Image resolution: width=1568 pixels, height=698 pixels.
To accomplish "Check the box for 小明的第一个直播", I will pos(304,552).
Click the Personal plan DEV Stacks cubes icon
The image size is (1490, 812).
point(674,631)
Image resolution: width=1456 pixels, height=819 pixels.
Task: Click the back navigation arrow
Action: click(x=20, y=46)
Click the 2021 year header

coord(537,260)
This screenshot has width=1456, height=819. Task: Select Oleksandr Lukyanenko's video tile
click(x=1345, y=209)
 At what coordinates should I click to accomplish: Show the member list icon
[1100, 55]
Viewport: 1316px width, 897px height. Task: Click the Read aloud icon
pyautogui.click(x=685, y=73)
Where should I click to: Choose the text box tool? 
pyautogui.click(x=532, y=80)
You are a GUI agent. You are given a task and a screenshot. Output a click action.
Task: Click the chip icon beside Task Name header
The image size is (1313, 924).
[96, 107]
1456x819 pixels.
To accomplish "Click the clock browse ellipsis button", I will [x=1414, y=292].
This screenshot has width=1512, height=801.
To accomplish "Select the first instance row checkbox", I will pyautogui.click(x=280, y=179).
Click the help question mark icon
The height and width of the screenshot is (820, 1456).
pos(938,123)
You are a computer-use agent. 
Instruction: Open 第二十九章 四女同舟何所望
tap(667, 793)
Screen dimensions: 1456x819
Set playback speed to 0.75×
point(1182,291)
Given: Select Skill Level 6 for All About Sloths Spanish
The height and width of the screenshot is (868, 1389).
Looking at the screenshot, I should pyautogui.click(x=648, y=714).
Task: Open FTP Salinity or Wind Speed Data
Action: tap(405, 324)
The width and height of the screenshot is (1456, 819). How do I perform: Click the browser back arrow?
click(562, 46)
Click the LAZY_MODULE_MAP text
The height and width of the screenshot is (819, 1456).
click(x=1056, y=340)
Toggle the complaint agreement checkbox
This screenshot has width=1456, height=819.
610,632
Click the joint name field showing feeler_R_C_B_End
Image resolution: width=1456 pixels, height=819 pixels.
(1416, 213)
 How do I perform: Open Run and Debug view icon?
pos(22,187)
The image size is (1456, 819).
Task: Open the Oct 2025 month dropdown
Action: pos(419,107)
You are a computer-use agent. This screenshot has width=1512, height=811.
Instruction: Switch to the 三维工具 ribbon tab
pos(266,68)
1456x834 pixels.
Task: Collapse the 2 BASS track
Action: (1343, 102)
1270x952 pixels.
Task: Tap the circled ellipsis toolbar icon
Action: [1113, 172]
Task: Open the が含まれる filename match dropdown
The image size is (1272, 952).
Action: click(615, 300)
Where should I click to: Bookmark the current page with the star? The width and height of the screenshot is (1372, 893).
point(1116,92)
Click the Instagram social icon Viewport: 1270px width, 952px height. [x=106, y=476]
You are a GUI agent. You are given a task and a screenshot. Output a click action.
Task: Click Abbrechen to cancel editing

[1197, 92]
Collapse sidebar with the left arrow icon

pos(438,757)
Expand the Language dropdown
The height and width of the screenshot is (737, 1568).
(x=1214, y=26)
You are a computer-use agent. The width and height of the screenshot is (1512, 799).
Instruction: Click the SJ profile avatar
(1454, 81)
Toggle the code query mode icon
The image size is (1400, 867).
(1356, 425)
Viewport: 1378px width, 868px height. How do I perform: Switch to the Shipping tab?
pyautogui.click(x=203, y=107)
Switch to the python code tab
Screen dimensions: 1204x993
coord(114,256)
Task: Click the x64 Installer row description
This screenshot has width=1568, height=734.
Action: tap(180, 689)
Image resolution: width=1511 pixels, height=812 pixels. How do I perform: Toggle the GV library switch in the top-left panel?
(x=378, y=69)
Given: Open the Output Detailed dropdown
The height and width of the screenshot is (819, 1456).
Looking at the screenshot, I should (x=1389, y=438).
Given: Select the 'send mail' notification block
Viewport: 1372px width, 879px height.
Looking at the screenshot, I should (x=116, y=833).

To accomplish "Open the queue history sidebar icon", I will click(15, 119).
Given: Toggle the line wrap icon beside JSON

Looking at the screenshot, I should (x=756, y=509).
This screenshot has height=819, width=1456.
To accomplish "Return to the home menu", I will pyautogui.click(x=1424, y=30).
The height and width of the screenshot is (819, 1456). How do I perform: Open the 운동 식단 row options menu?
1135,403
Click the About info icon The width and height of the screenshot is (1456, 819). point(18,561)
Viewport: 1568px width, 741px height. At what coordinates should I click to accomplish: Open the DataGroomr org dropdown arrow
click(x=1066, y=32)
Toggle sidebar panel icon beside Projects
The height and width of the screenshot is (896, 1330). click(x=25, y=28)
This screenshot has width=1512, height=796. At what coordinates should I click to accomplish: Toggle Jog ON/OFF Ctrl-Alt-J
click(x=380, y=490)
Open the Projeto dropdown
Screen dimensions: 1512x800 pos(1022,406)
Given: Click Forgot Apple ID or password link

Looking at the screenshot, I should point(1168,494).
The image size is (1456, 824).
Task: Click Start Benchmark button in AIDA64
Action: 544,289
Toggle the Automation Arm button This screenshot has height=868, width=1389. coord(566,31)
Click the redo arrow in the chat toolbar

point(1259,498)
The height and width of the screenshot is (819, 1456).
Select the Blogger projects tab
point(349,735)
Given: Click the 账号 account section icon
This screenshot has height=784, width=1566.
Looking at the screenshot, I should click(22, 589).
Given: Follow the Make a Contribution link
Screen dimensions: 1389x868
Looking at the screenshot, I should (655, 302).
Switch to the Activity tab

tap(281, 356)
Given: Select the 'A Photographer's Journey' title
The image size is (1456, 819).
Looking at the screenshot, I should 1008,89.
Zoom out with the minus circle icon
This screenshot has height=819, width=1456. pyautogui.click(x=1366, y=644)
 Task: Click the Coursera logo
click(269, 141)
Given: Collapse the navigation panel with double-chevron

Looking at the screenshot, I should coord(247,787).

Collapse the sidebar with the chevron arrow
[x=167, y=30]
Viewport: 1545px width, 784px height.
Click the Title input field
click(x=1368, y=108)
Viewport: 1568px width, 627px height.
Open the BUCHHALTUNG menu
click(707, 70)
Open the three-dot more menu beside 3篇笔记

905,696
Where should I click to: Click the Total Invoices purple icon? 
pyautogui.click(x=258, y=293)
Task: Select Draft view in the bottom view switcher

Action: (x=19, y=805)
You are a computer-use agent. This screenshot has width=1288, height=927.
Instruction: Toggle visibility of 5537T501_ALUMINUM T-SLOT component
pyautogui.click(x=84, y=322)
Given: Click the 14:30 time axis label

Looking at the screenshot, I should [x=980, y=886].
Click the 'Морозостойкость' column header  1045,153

______

▸ **EXERCISE DIRECTIONS**: An exact retyping of the full listing is required.

▸ **TASK RESPONSE**:
Image resolution: width=1568 pixels, height=698 pixels.
To accomplish "Check the box for 小明的第一个直播", I will pos(304,552).
Click the Personal plan DEV Stacks cubes icon
The image size is (1490, 812).
point(674,631)
Image resolution: width=1456 pixels, height=819 pixels.
Task: Click the back navigation arrow
Action: click(x=20, y=46)
Click the 2021 year header

coord(537,260)
This screenshot has width=1456, height=819. Task: Select Oleksandr Lukyanenko's video tile
click(x=1345, y=209)
 At what coordinates should I click to accomplish: Show the member list icon
[1100, 55]
Viewport: 1316px width, 897px height. Task: Click the Read aloud icon
pyautogui.click(x=685, y=73)
Where should I click to: Choose the text box tool? 
pyautogui.click(x=532, y=80)
You are a GUI agent. You are given a task and a screenshot. Output a click action.
Task: Click the chip icon beside Task Name header
The image size is (1313, 924).
[96, 107]
1456x819 pixels.
To accomplish "Click the clock browse ellipsis button", I will [x=1414, y=292].
This screenshot has width=1512, height=801.
To accomplish "Select the first instance row checkbox", I will pyautogui.click(x=280, y=179).
Click the help question mark icon
The height and width of the screenshot is (820, 1456).
pos(938,123)
You are a computer-use agent. 
Instruction: Open 第二十九章 四女同舟何所望
tap(667, 793)
Screen dimensions: 1456x819
Set playback speed to 0.75×
point(1182,291)
Given: Select Skill Level 6 for All About Sloths Spanish
The height and width of the screenshot is (868, 1389).
Looking at the screenshot, I should pyautogui.click(x=648, y=714).
Task: Open FTP Salinity or Wind Speed Data
Action: tap(405, 324)
The width and height of the screenshot is (1456, 819). How do I perform: Click the browser back arrow?
click(562, 46)
Click the LAZY_MODULE_MAP text
The height and width of the screenshot is (819, 1456).
click(x=1056, y=340)
Toggle the complaint agreement checkbox
This screenshot has width=1456, height=819.
610,632
Click the joint name field showing feeler_R_C_B_End
Image resolution: width=1456 pixels, height=819 pixels.
(1416, 213)
 How do I perform: Open Run and Debug view icon?
pos(22,187)
The image size is (1456, 819).
Task: Open the Oct 2025 month dropdown
Action: pos(419,107)
You are a computer-use agent. This screenshot has width=1512, height=811.
Instruction: Switch to the 三维工具 ribbon tab
pos(266,68)
1456x834 pixels.
Task: Collapse the 2 BASS track
Action: (1343, 102)
1270x952 pixels.
Task: Tap the circled ellipsis toolbar icon
Action: [1113, 172]
Task: Open the が含まれる filename match dropdown
The image size is (1272, 952).
Action: click(615, 300)
Where should I click to: Bookmark the current page with the star? The width and height of the screenshot is (1372, 893).
point(1116,92)
Click the Instagram social icon Viewport: 1270px width, 952px height. [x=106, y=476]
You are a GUI agent. You are given a task and a screenshot. Output a click action.
Task: Click Abbrechen to cancel editing

[1197, 92]
Collapse sidebar with the left arrow icon

pos(438,757)
Expand the Language dropdown
The height and width of the screenshot is (737, 1568).
(x=1214, y=26)
You are a computer-use agent. The width and height of the screenshot is (1512, 799).
Instruction: Click the SJ profile avatar
(1454, 81)
Toggle the code query mode icon
The image size is (1400, 867).
(1356, 425)
Viewport: 1378px width, 868px height. How do I perform: Switch to the Shipping tab?
pyautogui.click(x=203, y=107)
Switch to the python code tab
Screen dimensions: 1204x993
coord(114,256)
Task: Click the x64 Installer row description
This screenshot has width=1568, height=734.
Action: tap(180, 689)
Image resolution: width=1511 pixels, height=812 pixels. How do I perform: Toggle the GV library switch in the top-left panel?
(x=378, y=69)
Given: Open the Output Detailed dropdown
The height and width of the screenshot is (819, 1456).
Looking at the screenshot, I should (x=1389, y=438).
Given: Select the 'send mail' notification block
Viewport: 1372px width, 879px height.
Looking at the screenshot, I should (x=116, y=833).

To accomplish "Open the queue history sidebar icon", I will click(15, 119).
Given: Toggle the line wrap icon beside JSON

Looking at the screenshot, I should (x=756, y=509).
This screenshot has height=819, width=1456.
To accomplish "Return to the home menu", I will pyautogui.click(x=1424, y=30).
The height and width of the screenshot is (819, 1456). How do I perform: Open the 운동 식단 row options menu?
1135,403
Click the About info icon The width and height of the screenshot is (1456, 819). point(18,561)
Viewport: 1568px width, 741px height. At what coordinates should I click to accomplish: Open the DataGroomr org dropdown arrow
click(x=1066, y=32)
Toggle sidebar panel icon beside Projects
The height and width of the screenshot is (896, 1330). click(x=25, y=28)
This screenshot has width=1512, height=796. At what coordinates should I click to accomplish: Toggle Jog ON/OFF Ctrl-Alt-J
click(x=380, y=490)
Open the Projeto dropdown
Screen dimensions: 1512x800 pos(1022,406)
Given: Click Forgot Apple ID or password link

Looking at the screenshot, I should point(1168,494).
The image size is (1456, 824).
Task: Click Start Benchmark button in AIDA64
Action: 544,289
Toggle the Automation Arm button This screenshot has height=868, width=1389. coord(566,31)
Click the redo arrow in the chat toolbar

point(1259,498)
The height and width of the screenshot is (819, 1456).
Select the Blogger projects tab
point(349,735)
Given: Click the 账号 account section icon
This screenshot has height=784, width=1566.
Looking at the screenshot, I should click(22, 589).
Given: Follow the Make a Contribution link
Screen dimensions: 1389x868
Looking at the screenshot, I should (655, 302).
Switch to the Activity tab

tap(281, 356)
Given: Select the 'A Photographer's Journey' title
The image size is (1456, 819).
Looking at the screenshot, I should 1008,89.
Zoom out with the minus circle icon
This screenshot has height=819, width=1456. pyautogui.click(x=1366, y=644)
 Task: Click the Coursera logo
click(269, 141)
Given: Collapse the navigation panel with double-chevron

Looking at the screenshot, I should coord(247,787).

Collapse the sidebar with the chevron arrow
[x=167, y=30]
Viewport: 1545px width, 784px height.
Click the Title input field
click(x=1368, y=108)
Viewport: 1568px width, 627px height.
Open the BUCHHALTUNG menu
click(707, 70)
Open the three-dot more menu beside 3篇笔记

905,696
Where should I click to: Click the Total Invoices purple icon? 
pyautogui.click(x=258, y=293)
Task: Select Draft view in the bottom view switcher

Action: (x=19, y=805)
You are a computer-use agent. This screenshot has width=1288, height=927.
Instruction: Toggle visibility of 5537T501_ALUMINUM T-SLOT component
pyautogui.click(x=84, y=322)
Given: Click the 14:30 time axis label

Looking at the screenshot, I should [x=980, y=886].
Click the 'Морозостойкость' column header  1045,153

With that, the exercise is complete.